Poisson distribution-based approach
To receive one, three, and ten copies, the DNA of the lowest log-scale standard “15” was diluted (1: 15, 1:5, 1:1.5) and used as template DNA for 30 (one and three copies) and 20 (ten copies) PCRs. Data of the qPCR were rounded mathematically. Unlike other experiments with the ddPCR, the absolute number of positive droplets per sample was used instead of the “copies/20 μl well” (corresponds to copies in one reaction): The Quantasoft software estimates the “copies/20 μl well” based on the number of analyzed droplets in relation to the expected 20,000 droplets. In ddPCR, before amplification, the sample is divided in 20,000 reactions (droplets) that either contain DNA or not (distribution of DNA is based on Poisson distribution) and after PCR these droplets are either positive (contain DNA) or not (contain no DNA). The Quantasoft software calculates the initial DNA copies using the information of the number of positive and negative droplets and the number of analyzed droplets (due to technical reasons not all 20,000 droplets were analyzed) by means of Poisson statistics.

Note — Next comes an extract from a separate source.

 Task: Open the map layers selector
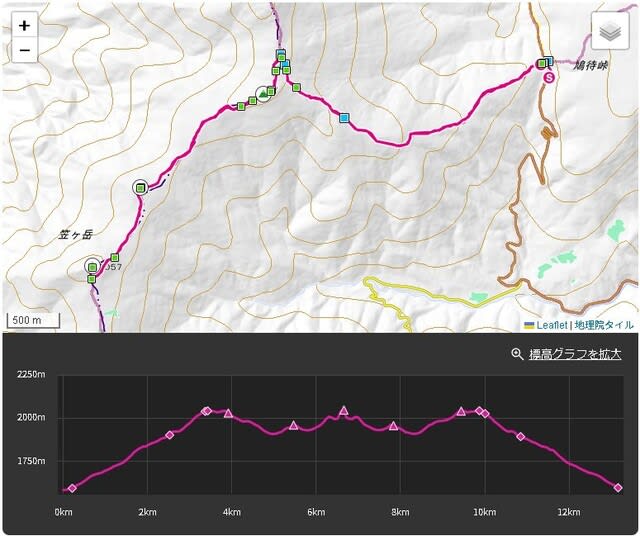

When working with low copy numbers (<10 copies), DNA is distributed according to Poisson statistics which means that a relative high number of negative samples is expected. In the case of working with one copy per sample, statistically 37 % of all samples are expected to be negative. Furthermore, statistically 37 % of the samples are expected to have one copy, 18 % two copies, and so on. Since approximately only 15,000 out of 20,000 droplets in samples were analyzed, 25 % more negative samples were expected in ddPCR compared to qPCR. Samples containing one copy or more were corrected by the Quantasoft software depending on the number of analyzed droplets (e.g., when detecting 1 positive droplet and 16,003 droplets were analyzed, the estimated “copies/20 μl well” are 1.4.). Thus, to simplify matters and to take the expected higher number of negative samples into account, the absolute number of positive droplets was used and the final result compared to the qPCR data whereby a deviation of 25 % was expected. The data shown in the results section represent the distribution of one of two independent experiments. When fitting data to a Poisson distribution, no other statistics are applied [19].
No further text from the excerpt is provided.